→ **Text segment**
.....
3. Consider two sets of mixture of gases A and B having the same specific volume of the mixture and having total pressures PA and PB respectively. If TA = 3TB and molecular mass of A MA = 1/2 MB, determine the ratio of PA/PB.
a) 0.75
b) 12
c) 1.5
d) 6
View Answer

Answer: d
Explanation: Assume that the gases follow the perfect gas equation. P = R’T/MVmix where Vmix is the specific volume of the mixture and R’ is the universal gas constant.
So PA/PB = (TA/TB) x (MB/MA)
= 3 x 2 = 6.

4. Consider two sets of mixture of gases X and Y having the same total temperature of the mixture and having total pressures PX and PY respectively. If PX = 1.4 PY and molecular mass of A MX = 2.3 x MY, determine the ratio of Vmix_X/Vmix_Y.
.....
→ **Data listing**
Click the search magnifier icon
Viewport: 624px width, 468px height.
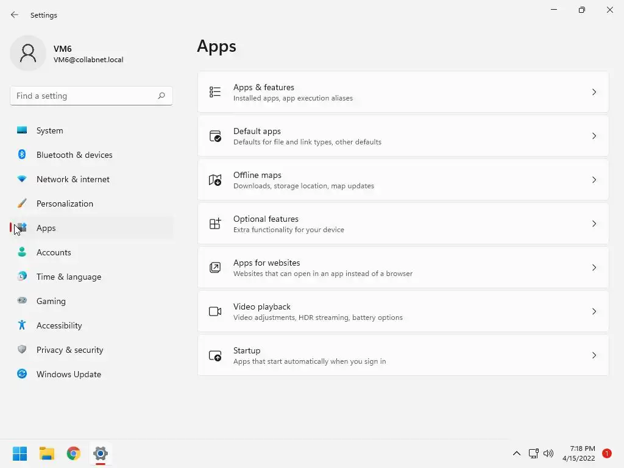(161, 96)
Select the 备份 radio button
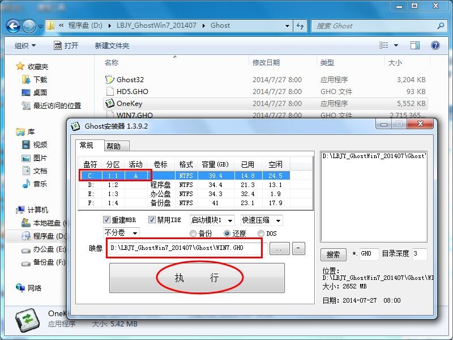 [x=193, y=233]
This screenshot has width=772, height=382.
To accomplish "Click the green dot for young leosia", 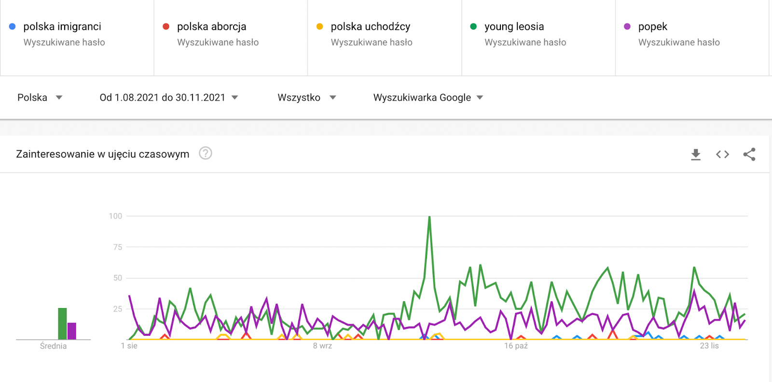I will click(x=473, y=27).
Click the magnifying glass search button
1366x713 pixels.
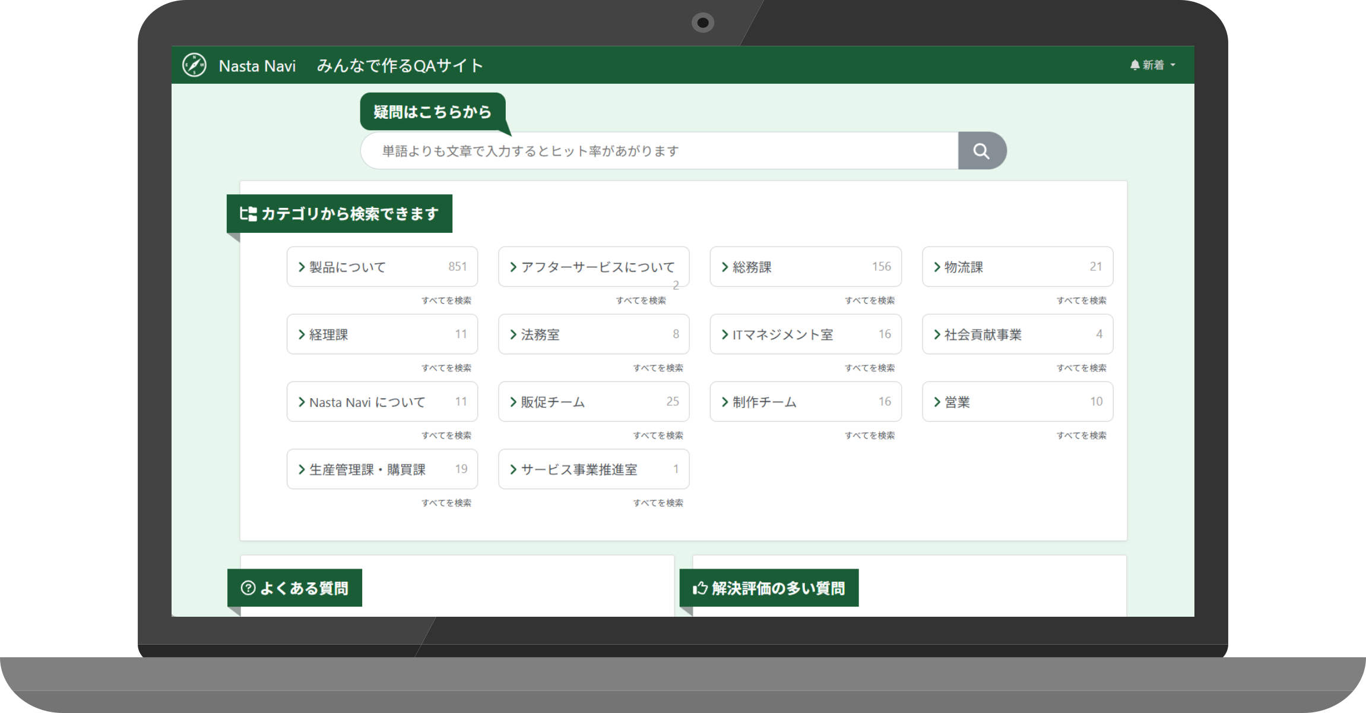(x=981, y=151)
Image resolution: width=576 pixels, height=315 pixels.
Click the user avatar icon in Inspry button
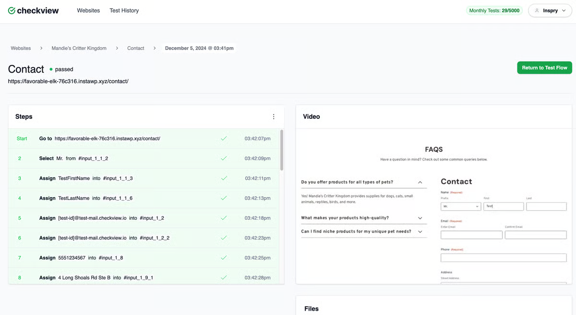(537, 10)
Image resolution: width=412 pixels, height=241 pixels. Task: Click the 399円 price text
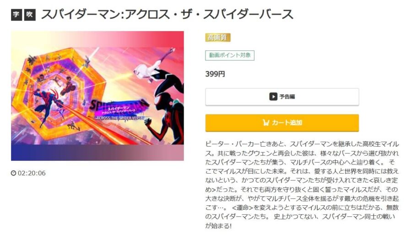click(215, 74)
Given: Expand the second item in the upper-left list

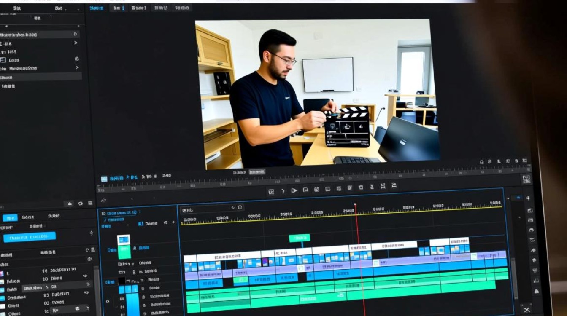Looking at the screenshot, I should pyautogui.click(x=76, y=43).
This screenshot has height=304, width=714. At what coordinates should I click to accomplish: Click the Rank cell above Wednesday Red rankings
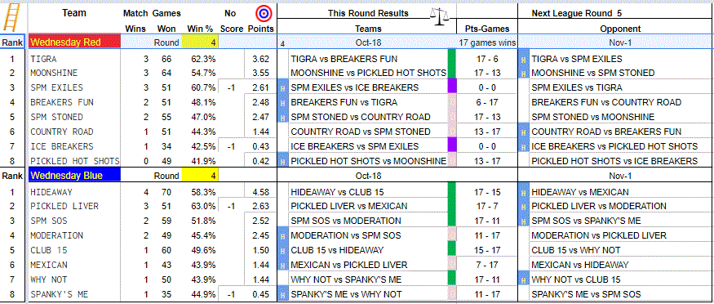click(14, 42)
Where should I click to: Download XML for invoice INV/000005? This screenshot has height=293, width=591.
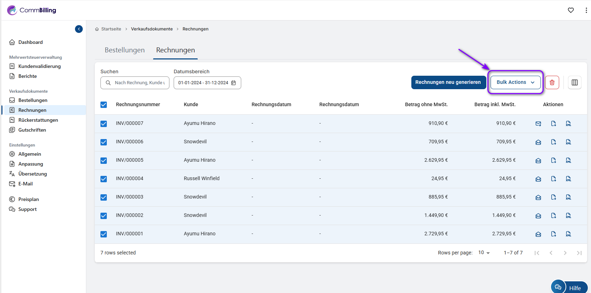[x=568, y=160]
.....
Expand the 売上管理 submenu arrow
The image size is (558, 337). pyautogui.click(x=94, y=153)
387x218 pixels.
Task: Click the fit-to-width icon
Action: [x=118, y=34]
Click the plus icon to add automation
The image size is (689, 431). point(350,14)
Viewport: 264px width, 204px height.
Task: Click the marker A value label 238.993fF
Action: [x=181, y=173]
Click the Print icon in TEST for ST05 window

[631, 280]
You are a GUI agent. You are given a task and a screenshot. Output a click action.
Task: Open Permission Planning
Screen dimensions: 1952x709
.....
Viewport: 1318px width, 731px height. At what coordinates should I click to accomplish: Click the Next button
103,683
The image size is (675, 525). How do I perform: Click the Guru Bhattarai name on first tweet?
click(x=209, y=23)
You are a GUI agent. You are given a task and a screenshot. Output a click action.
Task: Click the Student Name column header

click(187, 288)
.....
→ **Work required**
Using the gas mixture problems, explain why the answer to question 3 is a ratio PA/PB of 6.

→ **Result**
Treating the gases as perfect gases gives P = R'T/MVmix. Because both mixtures have the same specific volume, PA/PB = (TA/TB) x (MB/MA). With TA = 3TB and MA = 1/2 MB, that is 3 x 2 = 6.